Now I will try to explain all these in my creepy English:
Ex: consider two equally important tasks T1 and T2 running on same CPU and whose execution nature is:

T1 = 100% cpu hog
T2 = 60% cpu hog (run for 600ms, sleep for 400ms)
First, these specification does not give any idea of the amount real work should be done by each task during any time period. Now suppose you have 4 T1 running, what do you expect, in 10 sec, each task should consume: 2.5 sec. Hmmm, what if one of them is processing something I need to be 3 time faster than others? then your expectation will be 5, 5/3, 5/3, 5/3. Now what if the 3x faster process is not actually "important" than others?
The same thing happens to T2, which is a little more complicated. When T2 is active and at the same time there are other tasks running, what is the amount work it should be done during its active period? and then when T2 is sleeping, how does it affects other tasks still running, especially when T2 goes back active again? Should scheduler remembers the history to be long term "fair", or it should forget about the history?
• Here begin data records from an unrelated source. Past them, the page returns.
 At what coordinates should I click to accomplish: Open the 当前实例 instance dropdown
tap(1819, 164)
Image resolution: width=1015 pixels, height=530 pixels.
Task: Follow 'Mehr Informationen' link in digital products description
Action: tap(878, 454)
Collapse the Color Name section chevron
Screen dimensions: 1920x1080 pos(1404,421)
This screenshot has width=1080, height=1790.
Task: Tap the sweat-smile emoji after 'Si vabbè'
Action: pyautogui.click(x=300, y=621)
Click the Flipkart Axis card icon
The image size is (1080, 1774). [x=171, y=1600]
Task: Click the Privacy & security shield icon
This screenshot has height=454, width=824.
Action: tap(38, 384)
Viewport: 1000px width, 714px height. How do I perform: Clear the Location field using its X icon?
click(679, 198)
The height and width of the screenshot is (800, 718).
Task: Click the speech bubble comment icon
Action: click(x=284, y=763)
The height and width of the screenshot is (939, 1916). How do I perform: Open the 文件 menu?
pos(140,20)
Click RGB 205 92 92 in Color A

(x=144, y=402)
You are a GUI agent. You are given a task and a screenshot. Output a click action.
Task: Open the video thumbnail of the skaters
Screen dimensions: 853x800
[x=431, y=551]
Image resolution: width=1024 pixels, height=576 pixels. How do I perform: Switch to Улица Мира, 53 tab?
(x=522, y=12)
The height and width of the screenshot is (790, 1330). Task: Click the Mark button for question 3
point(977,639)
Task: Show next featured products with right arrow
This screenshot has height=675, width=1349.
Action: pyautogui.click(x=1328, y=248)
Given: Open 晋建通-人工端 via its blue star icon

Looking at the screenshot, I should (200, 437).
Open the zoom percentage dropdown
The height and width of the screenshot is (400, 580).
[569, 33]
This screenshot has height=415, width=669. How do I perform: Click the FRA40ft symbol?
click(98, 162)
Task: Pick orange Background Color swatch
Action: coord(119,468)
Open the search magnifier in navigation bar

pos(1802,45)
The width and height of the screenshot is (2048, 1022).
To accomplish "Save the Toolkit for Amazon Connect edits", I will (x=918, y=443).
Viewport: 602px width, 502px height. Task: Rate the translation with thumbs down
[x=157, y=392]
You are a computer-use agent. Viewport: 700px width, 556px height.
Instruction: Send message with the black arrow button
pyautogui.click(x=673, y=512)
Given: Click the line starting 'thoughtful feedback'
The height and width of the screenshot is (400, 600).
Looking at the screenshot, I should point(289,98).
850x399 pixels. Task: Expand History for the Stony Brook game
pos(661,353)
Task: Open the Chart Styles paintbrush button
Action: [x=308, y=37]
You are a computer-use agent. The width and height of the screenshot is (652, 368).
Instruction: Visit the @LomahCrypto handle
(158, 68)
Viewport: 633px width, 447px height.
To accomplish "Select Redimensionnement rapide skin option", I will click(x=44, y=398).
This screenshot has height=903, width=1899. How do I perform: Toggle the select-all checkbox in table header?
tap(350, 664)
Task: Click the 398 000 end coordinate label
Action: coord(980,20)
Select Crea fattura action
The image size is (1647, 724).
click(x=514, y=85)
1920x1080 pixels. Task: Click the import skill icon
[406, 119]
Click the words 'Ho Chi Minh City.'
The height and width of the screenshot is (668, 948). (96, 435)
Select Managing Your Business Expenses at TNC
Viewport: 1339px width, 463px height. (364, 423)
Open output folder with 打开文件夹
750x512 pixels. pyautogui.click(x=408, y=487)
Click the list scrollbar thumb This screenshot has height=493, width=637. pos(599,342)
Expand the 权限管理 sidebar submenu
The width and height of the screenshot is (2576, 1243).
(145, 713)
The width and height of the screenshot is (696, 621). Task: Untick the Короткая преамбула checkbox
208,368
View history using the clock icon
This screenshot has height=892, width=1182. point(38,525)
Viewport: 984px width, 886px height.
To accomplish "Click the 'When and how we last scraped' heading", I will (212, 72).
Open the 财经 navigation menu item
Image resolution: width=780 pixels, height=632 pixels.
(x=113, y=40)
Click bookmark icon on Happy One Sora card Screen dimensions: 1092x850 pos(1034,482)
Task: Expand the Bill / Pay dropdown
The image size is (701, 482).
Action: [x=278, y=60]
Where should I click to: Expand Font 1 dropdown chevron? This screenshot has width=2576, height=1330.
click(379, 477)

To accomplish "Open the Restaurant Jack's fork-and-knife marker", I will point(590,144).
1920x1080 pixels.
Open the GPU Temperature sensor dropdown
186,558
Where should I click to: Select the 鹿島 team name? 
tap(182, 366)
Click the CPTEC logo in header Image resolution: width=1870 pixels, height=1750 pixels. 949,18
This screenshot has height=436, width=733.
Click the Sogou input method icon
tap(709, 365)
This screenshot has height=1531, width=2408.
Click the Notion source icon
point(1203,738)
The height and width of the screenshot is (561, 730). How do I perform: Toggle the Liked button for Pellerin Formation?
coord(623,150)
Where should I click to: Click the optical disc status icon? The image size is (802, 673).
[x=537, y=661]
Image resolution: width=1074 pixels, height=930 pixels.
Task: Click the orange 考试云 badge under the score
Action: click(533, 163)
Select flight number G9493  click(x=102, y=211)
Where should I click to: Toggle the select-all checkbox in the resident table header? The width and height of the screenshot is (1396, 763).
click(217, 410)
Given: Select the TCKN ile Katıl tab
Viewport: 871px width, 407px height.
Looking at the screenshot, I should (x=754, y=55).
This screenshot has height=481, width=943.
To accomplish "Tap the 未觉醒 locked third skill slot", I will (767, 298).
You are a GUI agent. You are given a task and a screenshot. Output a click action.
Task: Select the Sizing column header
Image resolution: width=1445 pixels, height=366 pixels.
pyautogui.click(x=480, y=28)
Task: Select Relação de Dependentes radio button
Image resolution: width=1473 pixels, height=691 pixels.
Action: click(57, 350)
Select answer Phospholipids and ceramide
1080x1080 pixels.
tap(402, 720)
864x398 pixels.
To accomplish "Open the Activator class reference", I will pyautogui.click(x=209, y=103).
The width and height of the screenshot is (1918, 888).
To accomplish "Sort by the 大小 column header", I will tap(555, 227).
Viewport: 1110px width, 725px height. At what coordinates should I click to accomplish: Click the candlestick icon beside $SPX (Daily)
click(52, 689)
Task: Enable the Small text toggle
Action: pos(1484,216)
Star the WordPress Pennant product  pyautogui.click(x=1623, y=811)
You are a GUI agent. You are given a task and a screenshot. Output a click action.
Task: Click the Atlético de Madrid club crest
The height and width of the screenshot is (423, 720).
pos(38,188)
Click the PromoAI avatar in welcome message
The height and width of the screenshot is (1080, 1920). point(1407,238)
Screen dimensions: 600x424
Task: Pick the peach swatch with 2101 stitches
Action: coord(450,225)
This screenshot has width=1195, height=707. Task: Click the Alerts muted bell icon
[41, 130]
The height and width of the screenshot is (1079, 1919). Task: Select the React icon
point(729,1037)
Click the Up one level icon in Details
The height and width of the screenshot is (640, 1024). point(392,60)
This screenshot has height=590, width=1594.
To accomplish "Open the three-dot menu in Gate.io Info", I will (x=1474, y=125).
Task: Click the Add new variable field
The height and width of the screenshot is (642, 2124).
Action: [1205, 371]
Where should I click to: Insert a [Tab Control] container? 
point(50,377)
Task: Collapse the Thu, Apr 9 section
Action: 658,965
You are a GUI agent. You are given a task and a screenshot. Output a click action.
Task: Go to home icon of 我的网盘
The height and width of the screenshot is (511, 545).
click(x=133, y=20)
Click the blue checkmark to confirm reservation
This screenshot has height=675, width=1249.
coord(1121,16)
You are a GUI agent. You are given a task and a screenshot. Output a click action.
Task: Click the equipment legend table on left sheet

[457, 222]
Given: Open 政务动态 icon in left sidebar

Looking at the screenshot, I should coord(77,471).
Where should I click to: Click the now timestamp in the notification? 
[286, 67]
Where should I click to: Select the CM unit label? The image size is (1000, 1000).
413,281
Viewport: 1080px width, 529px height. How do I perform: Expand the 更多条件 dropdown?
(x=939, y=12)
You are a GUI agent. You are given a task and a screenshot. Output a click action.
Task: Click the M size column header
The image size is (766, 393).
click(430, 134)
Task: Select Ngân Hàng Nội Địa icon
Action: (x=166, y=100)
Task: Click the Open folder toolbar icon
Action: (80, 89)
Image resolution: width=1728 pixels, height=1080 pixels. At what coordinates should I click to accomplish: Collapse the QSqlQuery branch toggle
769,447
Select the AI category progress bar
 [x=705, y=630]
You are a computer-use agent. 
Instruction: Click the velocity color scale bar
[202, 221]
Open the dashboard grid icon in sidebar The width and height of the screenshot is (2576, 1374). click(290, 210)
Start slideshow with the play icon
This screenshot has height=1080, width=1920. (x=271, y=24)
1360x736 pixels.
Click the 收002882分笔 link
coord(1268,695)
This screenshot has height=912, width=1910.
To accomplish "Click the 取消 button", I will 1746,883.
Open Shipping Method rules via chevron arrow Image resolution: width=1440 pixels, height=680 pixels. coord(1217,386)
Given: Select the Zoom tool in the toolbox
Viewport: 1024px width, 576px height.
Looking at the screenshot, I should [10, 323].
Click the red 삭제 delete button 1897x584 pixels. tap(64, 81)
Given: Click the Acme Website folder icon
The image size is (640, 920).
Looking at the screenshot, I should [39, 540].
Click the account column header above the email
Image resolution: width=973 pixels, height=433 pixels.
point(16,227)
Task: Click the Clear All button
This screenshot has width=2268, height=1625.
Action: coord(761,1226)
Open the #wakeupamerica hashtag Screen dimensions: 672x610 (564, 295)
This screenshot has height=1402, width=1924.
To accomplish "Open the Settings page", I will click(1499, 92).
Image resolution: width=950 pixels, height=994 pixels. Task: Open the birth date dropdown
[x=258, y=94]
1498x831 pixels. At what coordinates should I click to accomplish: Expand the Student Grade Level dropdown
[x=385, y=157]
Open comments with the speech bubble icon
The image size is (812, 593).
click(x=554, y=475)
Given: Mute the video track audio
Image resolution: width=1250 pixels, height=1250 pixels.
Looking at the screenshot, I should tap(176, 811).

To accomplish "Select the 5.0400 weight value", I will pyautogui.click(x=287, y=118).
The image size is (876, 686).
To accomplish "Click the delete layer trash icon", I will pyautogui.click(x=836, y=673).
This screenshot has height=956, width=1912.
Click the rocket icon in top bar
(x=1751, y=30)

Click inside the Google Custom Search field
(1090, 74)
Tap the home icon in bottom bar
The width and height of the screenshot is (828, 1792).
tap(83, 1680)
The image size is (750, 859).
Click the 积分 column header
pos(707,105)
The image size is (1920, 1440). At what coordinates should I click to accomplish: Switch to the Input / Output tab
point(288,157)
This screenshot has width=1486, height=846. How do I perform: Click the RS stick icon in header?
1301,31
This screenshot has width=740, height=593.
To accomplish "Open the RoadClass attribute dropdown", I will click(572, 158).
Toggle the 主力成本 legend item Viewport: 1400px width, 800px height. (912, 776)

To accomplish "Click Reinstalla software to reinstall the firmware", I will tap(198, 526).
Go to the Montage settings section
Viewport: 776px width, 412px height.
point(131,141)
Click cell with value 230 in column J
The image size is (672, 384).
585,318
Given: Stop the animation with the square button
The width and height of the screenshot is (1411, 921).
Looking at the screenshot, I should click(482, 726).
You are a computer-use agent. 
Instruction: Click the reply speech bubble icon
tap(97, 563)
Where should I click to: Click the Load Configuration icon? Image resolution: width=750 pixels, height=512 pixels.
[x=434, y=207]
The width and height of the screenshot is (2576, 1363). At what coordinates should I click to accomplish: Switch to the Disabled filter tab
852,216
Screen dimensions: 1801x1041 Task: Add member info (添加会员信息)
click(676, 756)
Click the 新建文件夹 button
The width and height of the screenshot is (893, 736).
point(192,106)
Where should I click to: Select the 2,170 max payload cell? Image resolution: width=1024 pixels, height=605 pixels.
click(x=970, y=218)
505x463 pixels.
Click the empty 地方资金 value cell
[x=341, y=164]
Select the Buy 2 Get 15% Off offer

All these questions require a complete model (different approaches uses different models), and there are 3 critical things needed for each task in the system, which currently more or less entangled together in all existing schedulers.

For each task you need:
_B_ (CPU bandwidth), _T_ (response window), _P_ (priority or importance)

Here, B is the amount of bandwidth needed, and T is the time period that B must be ensured. For example, if a task need 20ms to process a request, and the request has to be processed within 50ms, then B is 40% and T is 50ms. B captures the throughput need of the task, while T captures its response requirement. For the above task, if you give (50%, 100ms), then some requests of that task may miss their deadlines, even though throughput is guaranteed. The combination (B, T) describes the requirement of a task to run at least "good" enough, however, it not necessarily related to the task's importance, therefore P is needed, so that scheduler can make choices when CPU is overload, specifically sum of Bs goes beyond CPU capacity.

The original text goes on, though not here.